## Problem to work on
Your reply should set down word for word each line below from the one with "Image resolution: width=1360" through the final line, both included, but none of the pictures.

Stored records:
######

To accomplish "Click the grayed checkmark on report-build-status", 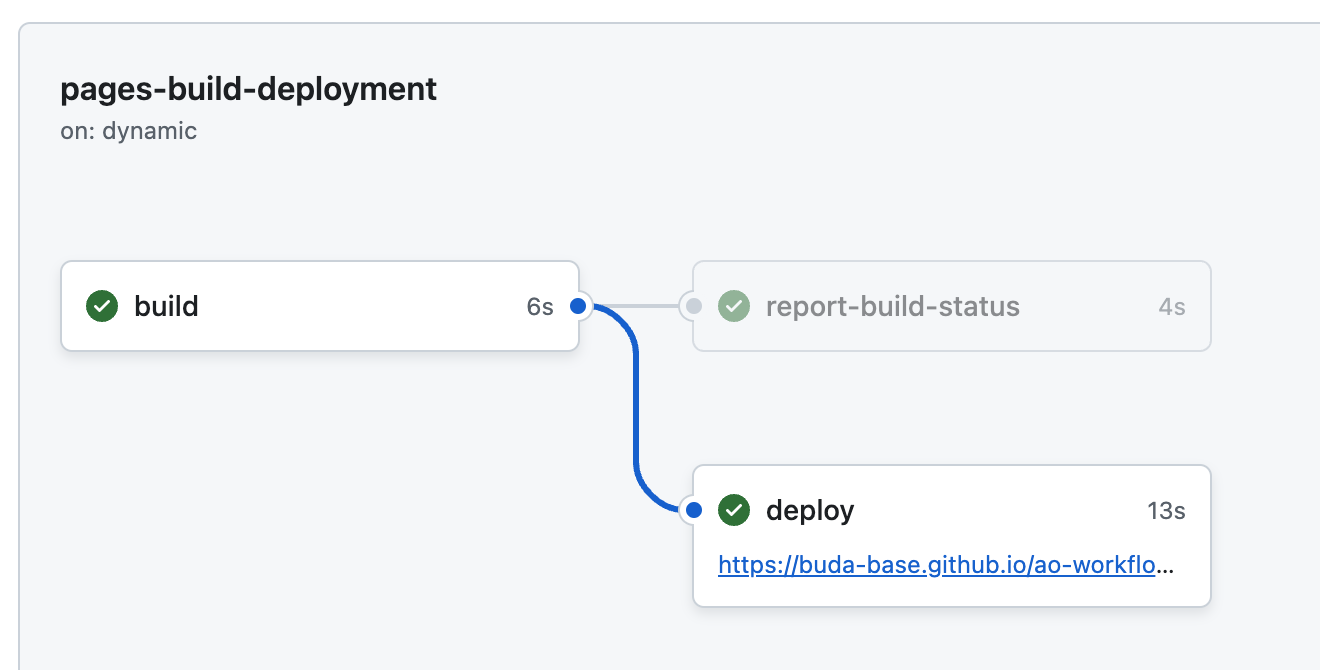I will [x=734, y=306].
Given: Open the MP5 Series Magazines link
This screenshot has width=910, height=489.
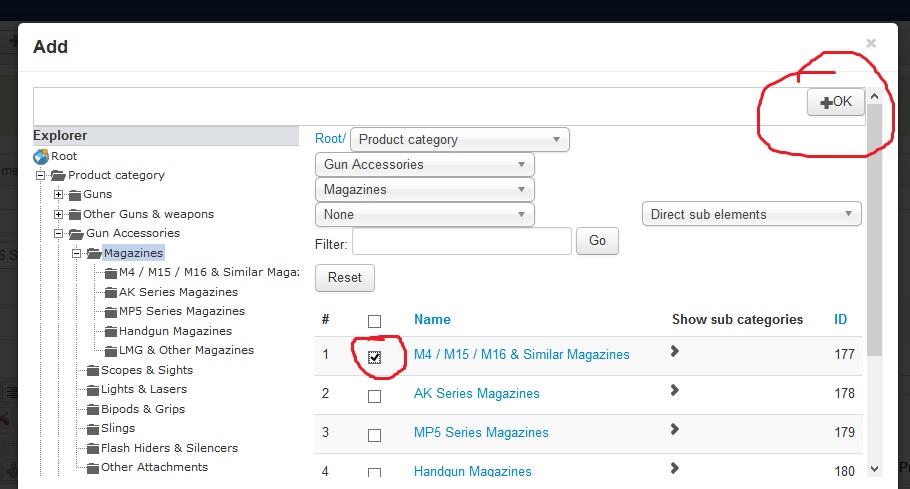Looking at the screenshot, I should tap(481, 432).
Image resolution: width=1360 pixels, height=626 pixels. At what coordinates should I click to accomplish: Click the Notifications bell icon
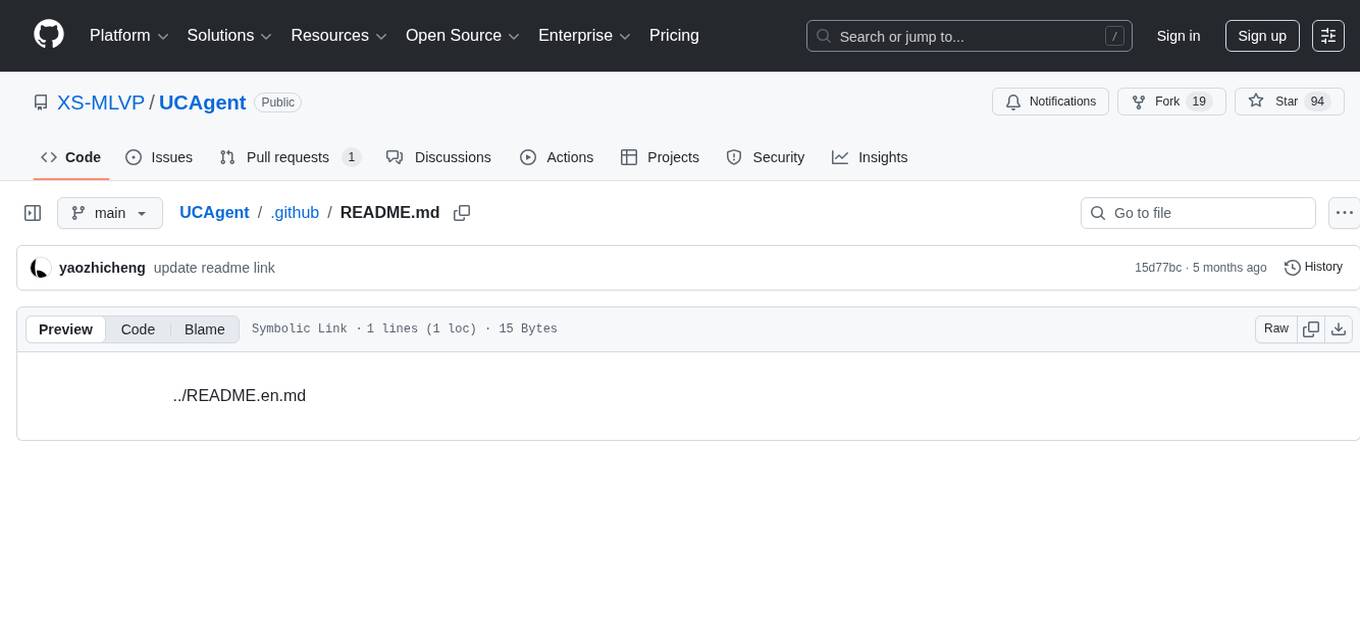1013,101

######

## Solution to the exercise
Image resolution: width=1360 pixels, height=626 pixels. At what coordinates should I click to accomplish: Click the Notifications bell icon
1013,101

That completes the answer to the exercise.